### Что требуется:
Соответствуют ли исследуемому тексту утверждения: (a) в начале мая фон Бок заменил немецкие войска на западной оконечности выступа 6-й румынской армией; (b) войска Тимошенко перешли в наступление 19 мая; (c) удар навстречу армии Городнянского должна была нанести 28-я армия с плацдарма у Белгорода? На каждое ответьте «да» или «нет» и дословно приведите решающие слова текста.

### Исследуемый текст:
Цель фон Бока заключалась в ликвидации «Барвенковского выступа», который был вдавлен в ходе зимнего наступления советскими войсками в немецкие позиции к юго-западу от Северского Донца в районе города Изюм. В начале мая фон Бок заменил немецкие войска на западной оконечности выступа 6-й румынской армией, а затем начал сосредоточение армии Паулюса на северном фасе между Белгородом и Балаклеей, а 1-й танковой армии фон Клейста – на южном, в районе Краматорска – Славянска. Планировалось, что эти две армии нанесут удары под основание русского выступа и срежут его до начала главной летней операции – плана «Блау».
Но получилось так, что Тимошенко опередил фон Бока на неделю, и 12 мая его войска перешли в наступление. Предполагалось, что 6-я армия под командованием генерала Городнянского при поддержке другой армейской группировки прорвет немецкий фронт и захватит Красноград. Затем армия Городнянского будет наступать в северном направлении на Харьков. Навстречу ей с плацдарма у Волчанска нанесут удар 28-я армия, а также части двух других армий Юго-Западного фронта.

### Фрагмент данных:
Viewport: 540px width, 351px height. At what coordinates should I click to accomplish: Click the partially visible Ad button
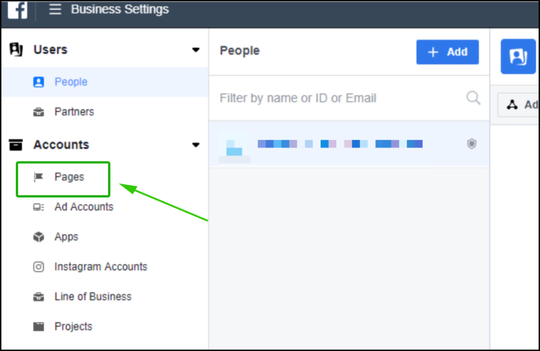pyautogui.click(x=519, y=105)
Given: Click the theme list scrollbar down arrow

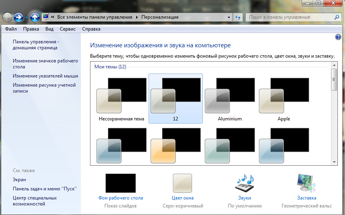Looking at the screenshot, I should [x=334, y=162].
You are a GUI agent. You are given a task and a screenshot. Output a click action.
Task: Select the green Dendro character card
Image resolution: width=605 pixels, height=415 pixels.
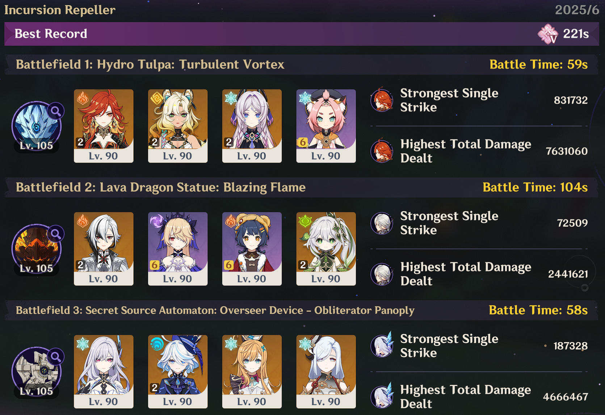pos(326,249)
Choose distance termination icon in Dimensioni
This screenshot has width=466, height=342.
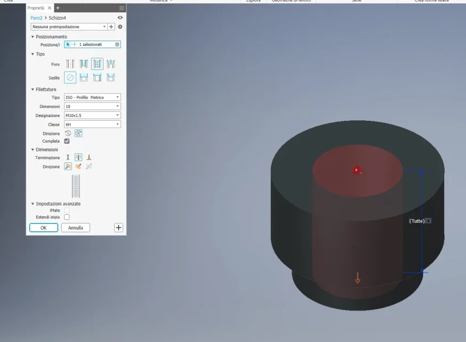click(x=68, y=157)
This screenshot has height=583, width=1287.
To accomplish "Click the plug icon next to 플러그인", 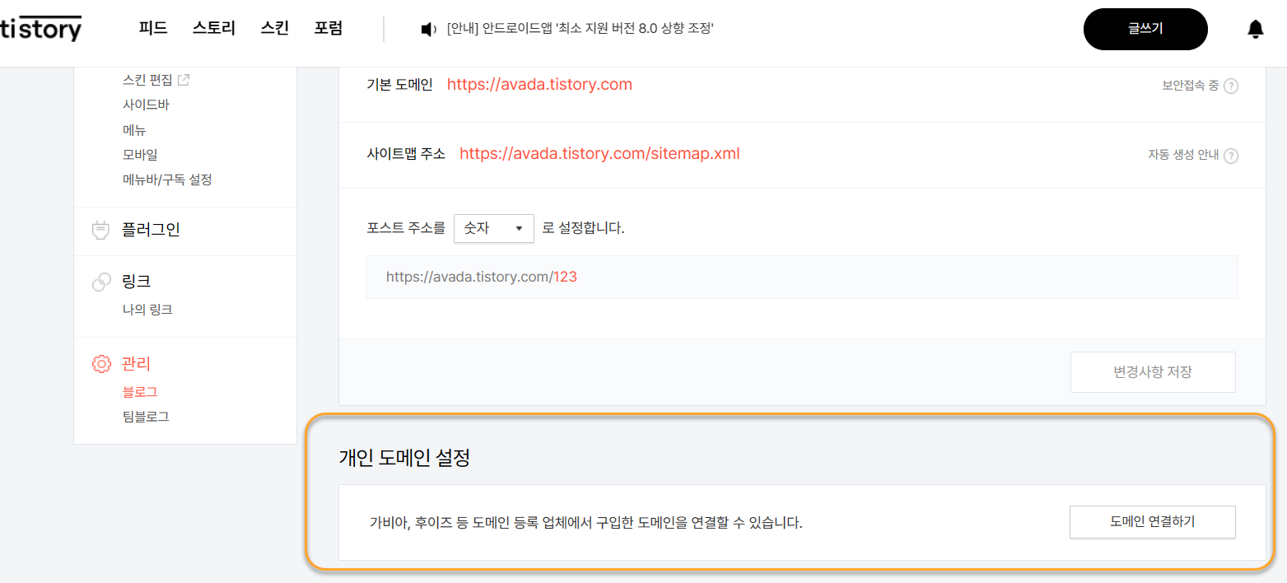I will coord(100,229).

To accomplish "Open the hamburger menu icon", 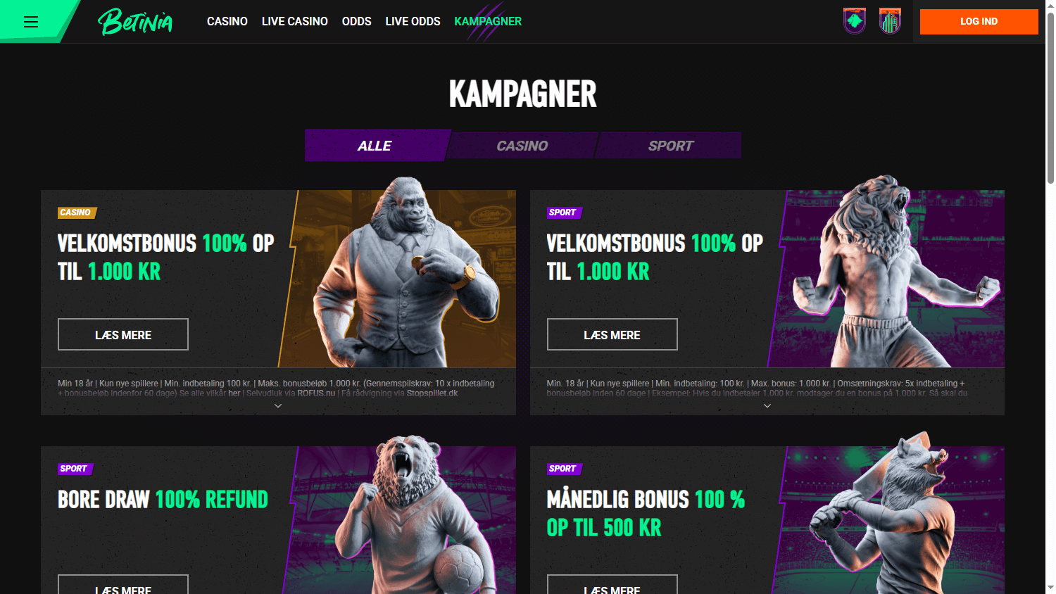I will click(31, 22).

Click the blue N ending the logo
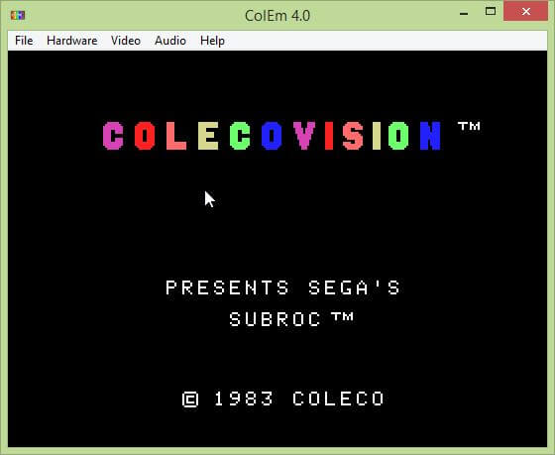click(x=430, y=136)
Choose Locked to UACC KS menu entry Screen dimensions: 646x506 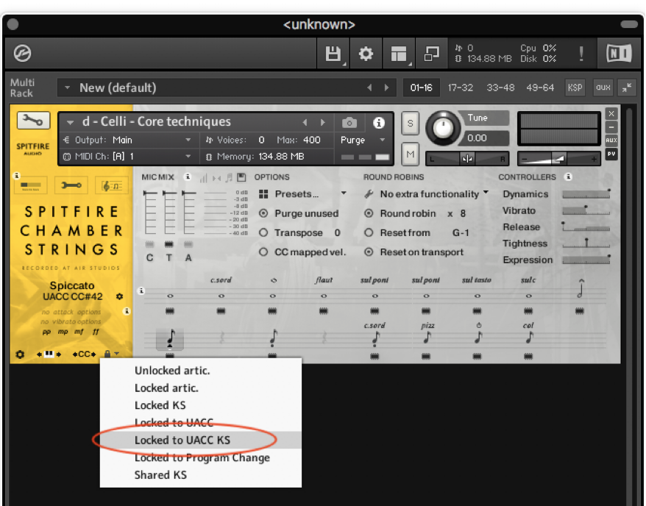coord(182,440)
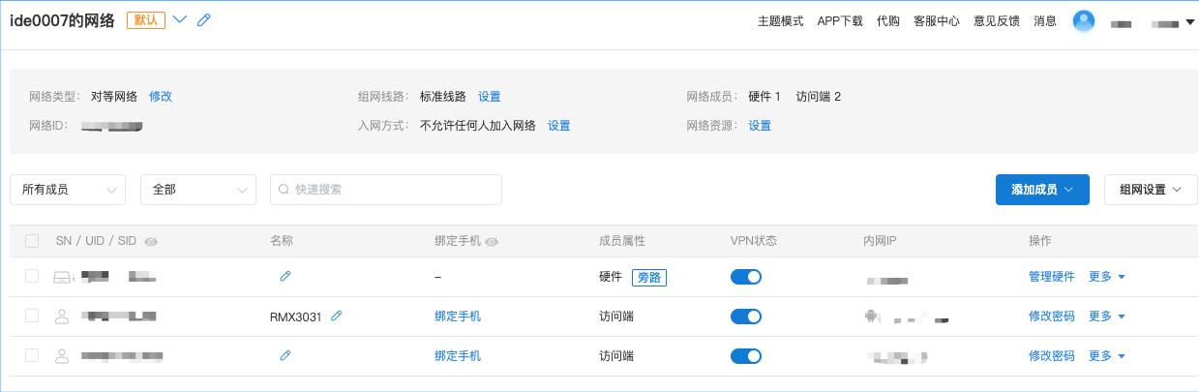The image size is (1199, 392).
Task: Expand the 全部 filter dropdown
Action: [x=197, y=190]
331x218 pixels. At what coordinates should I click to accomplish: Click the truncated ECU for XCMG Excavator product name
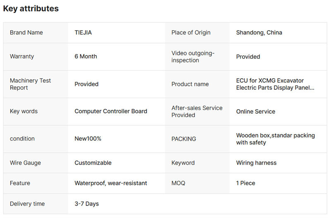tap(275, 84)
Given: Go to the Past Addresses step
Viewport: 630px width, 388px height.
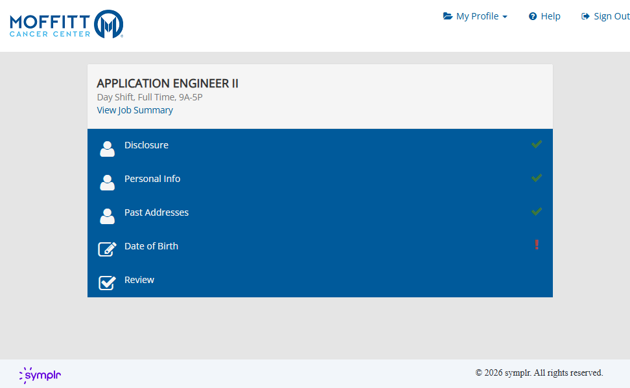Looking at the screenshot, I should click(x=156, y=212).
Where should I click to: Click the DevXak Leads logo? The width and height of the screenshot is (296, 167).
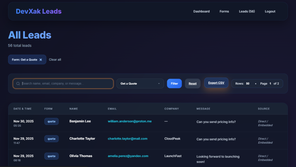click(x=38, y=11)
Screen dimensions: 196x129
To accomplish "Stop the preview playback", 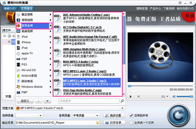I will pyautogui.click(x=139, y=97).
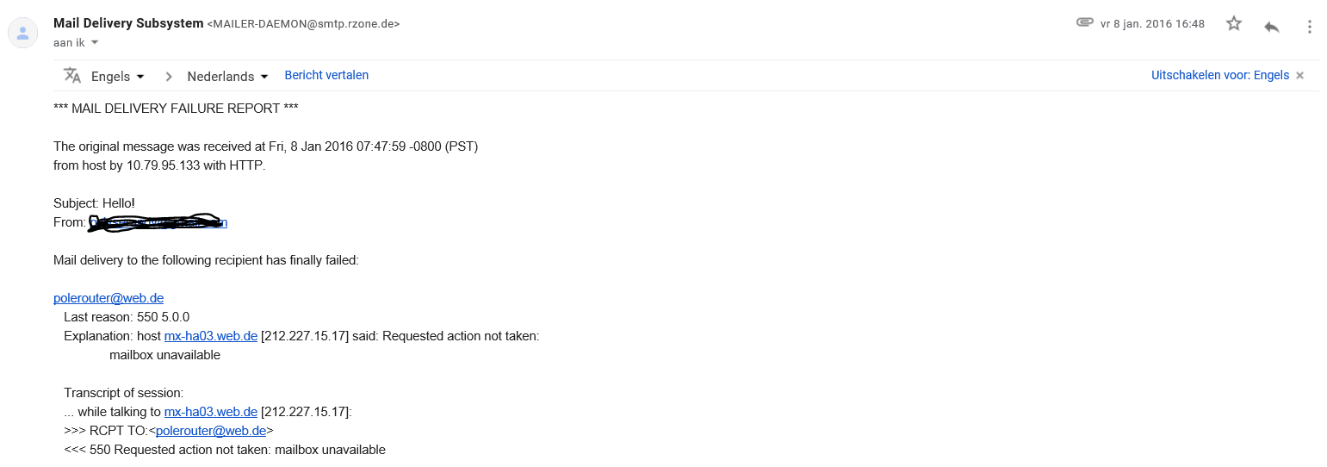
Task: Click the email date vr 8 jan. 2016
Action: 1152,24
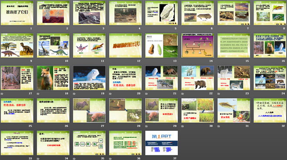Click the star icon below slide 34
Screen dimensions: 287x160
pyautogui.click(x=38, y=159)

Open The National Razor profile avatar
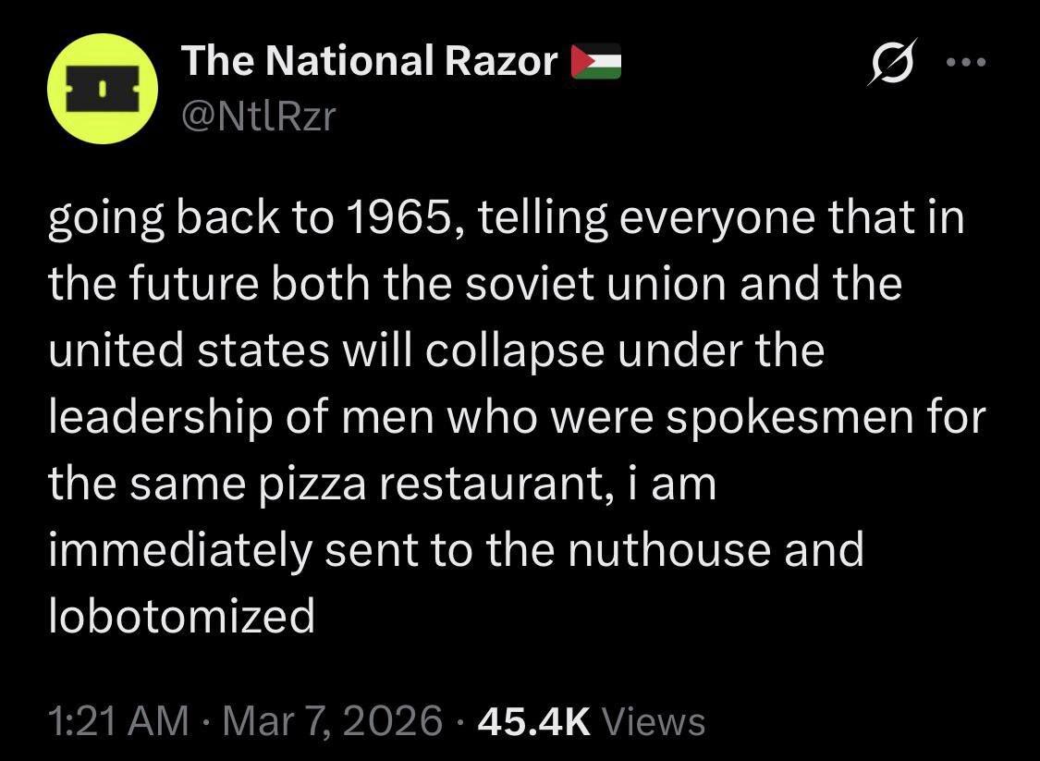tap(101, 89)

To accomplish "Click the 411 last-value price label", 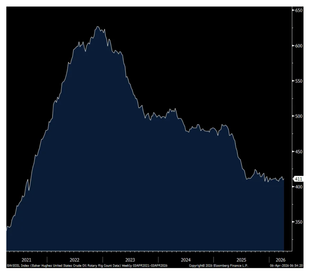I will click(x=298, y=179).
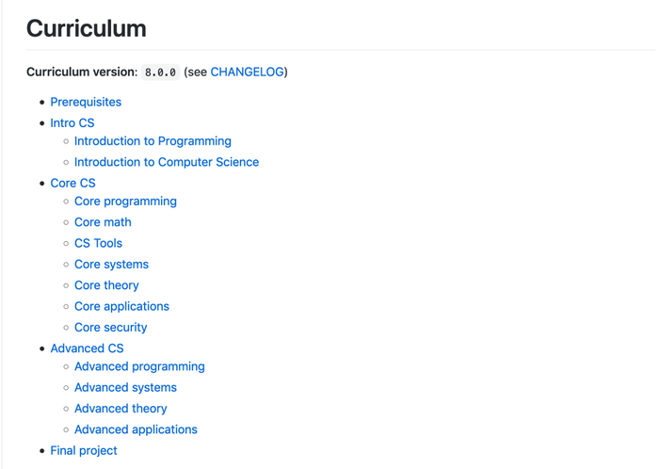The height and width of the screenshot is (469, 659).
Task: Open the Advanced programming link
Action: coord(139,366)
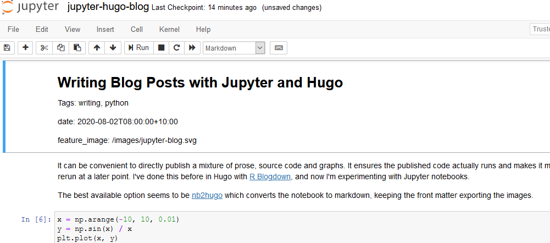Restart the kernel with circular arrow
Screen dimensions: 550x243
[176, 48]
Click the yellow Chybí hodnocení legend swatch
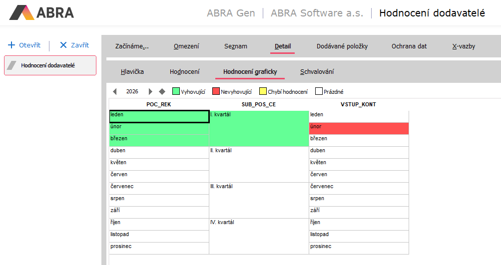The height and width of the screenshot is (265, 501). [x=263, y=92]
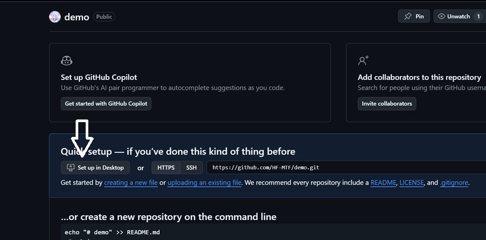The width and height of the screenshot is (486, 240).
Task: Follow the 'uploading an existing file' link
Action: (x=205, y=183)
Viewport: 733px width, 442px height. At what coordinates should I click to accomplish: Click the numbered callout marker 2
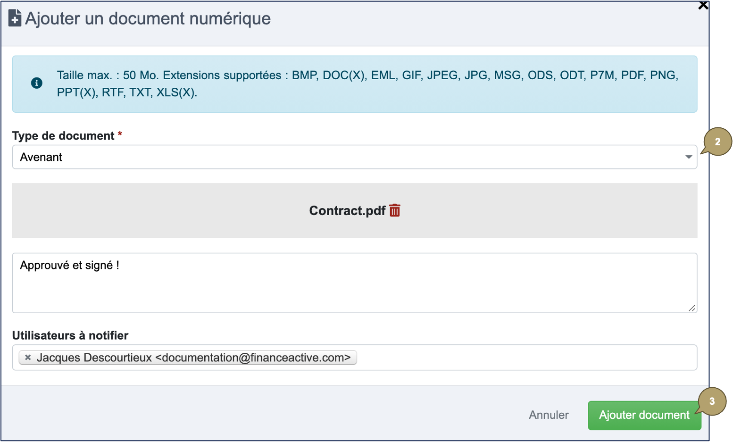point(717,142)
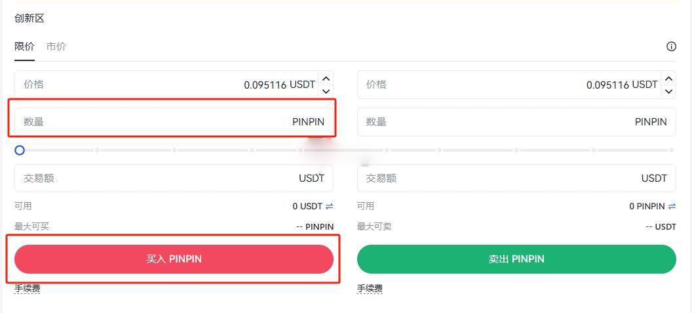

### Итог упражнения:
(a) Да: «В начале мая фон Бок заменил немецкие войска на западной оконечности выступа 6-й румынской армией».
(b) Нет: «12 мая его войска перешли в наступление».
(c) Нет: «Навстречу ей с плацдарма у Волчанска нанесут удар 28-я армия».